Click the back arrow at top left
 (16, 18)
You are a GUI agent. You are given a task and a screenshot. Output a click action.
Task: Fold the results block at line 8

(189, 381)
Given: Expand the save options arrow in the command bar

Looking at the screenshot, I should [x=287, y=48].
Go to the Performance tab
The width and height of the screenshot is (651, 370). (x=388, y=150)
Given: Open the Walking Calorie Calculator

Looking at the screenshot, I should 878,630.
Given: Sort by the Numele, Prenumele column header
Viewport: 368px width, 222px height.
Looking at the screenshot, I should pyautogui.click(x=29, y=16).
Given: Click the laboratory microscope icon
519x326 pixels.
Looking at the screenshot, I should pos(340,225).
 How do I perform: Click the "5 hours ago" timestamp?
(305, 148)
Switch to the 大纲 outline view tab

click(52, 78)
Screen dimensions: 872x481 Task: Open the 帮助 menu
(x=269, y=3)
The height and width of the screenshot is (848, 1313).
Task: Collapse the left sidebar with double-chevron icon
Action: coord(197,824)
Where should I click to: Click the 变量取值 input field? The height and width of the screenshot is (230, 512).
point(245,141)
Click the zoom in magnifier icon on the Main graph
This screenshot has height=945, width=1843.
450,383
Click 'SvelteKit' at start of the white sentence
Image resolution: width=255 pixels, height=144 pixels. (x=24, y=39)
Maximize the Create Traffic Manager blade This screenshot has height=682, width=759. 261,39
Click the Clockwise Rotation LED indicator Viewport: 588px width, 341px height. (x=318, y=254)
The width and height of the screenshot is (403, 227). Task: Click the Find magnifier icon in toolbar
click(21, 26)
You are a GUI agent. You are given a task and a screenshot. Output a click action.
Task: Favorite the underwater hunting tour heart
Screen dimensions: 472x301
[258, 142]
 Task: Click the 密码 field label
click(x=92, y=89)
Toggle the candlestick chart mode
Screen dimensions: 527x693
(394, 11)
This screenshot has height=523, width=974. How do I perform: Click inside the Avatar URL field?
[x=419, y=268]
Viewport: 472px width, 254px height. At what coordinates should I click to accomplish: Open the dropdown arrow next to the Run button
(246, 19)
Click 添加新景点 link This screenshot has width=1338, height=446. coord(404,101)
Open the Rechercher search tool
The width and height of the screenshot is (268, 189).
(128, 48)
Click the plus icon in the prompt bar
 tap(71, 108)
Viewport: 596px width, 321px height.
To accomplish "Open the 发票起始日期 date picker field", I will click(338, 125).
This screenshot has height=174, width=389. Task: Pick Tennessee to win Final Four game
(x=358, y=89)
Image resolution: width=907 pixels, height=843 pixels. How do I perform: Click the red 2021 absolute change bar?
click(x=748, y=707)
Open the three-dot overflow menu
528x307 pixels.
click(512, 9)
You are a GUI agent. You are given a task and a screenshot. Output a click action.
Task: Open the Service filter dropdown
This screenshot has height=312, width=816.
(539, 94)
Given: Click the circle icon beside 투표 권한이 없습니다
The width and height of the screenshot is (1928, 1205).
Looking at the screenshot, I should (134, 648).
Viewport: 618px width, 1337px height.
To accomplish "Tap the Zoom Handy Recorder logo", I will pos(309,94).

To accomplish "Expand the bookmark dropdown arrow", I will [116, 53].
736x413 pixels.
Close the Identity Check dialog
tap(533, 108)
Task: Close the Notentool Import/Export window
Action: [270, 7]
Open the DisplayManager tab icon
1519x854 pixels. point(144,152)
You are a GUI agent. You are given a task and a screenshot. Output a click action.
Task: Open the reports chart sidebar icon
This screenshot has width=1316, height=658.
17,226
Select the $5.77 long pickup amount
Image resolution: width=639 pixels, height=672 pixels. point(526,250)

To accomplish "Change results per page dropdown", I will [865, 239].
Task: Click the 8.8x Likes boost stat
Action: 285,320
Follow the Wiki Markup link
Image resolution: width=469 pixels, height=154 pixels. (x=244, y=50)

**STATED TASK:**
Gather every line of the data above that contains the string "arrow" and list those lines.

**FINISHED ANSWER:**
Click the back arrow at top left
Given: Expand the save options arrow in the command bar
Viewport: 472px width, 254px height. At what coordinates should I click to accomplish: Open the dropdown arrow next to the Run button
To accomplish "Expand the bookmark dropdown arrow", I will [116, 53].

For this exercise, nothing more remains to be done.